Task: Print each line once more, unchanged, from the line holding "Open the Service Requests menu" to the end of the listing below.

Exercise data:
==*==

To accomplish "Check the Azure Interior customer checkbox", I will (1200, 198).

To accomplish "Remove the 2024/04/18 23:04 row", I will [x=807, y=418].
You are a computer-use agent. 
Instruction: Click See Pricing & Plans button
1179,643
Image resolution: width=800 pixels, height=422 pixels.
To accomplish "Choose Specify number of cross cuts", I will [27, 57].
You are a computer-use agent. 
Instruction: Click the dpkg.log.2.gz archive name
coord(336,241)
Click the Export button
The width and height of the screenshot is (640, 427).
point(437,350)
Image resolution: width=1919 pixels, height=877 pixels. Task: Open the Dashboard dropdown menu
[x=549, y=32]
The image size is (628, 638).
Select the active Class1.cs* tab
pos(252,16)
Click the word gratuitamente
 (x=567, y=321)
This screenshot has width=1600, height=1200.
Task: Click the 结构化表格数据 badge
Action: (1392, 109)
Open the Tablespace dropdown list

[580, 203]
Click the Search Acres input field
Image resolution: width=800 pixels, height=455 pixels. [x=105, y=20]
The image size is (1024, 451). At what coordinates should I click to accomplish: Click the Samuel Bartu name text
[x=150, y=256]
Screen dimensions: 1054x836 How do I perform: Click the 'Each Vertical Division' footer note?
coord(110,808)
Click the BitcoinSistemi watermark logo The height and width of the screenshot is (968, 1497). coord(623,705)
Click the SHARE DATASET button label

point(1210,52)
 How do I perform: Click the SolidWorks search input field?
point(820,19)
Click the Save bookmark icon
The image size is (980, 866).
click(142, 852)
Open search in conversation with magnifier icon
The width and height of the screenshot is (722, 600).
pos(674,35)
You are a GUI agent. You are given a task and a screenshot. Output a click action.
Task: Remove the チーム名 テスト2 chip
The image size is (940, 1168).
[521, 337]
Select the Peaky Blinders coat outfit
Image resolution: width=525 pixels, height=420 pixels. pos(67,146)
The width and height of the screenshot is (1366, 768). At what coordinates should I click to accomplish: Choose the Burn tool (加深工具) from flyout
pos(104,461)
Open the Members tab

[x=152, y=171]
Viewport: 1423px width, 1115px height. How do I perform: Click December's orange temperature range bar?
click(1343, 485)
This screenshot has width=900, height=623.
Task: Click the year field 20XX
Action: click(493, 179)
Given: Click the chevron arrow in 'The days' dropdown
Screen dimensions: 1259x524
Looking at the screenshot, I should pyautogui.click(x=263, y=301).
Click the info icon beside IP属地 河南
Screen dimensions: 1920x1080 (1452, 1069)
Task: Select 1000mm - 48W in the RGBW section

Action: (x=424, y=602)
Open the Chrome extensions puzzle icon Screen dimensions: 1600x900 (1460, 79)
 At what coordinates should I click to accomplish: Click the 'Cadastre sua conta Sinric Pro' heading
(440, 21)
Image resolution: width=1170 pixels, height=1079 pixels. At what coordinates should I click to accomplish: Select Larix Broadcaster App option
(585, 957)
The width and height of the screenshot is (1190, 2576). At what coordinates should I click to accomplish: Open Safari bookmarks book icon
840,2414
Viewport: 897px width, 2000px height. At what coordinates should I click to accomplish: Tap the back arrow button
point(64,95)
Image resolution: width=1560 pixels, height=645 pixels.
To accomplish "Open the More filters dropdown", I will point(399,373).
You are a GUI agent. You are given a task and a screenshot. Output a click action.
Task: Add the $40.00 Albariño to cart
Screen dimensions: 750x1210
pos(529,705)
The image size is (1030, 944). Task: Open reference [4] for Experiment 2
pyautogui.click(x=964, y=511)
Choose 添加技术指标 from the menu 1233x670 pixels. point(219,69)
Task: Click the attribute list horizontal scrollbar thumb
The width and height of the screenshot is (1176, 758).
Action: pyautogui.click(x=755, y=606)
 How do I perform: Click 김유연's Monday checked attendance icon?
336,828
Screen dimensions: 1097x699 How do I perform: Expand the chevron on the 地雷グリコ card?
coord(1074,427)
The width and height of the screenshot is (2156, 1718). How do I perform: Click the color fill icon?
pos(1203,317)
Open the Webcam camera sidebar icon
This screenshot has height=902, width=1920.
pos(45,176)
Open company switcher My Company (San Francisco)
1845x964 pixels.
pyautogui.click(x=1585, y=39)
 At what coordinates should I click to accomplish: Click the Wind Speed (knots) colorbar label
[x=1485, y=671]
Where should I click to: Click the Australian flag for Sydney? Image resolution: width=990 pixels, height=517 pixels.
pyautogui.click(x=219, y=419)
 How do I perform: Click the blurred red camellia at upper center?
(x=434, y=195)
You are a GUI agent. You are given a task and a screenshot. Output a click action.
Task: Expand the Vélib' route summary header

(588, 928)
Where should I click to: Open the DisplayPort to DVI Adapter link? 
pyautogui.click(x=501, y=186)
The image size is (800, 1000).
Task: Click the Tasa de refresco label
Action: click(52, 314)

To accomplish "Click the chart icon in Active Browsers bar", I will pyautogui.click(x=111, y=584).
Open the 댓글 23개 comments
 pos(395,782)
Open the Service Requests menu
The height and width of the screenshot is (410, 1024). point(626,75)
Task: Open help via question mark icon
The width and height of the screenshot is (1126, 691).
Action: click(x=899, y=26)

==*==

Response box:
Open the Service Requests menu
The height and width of the screenshot is (410, 1024). point(626,75)
Task: Open help via question mark icon
The width and height of the screenshot is (1126, 691).
Action: click(x=899, y=26)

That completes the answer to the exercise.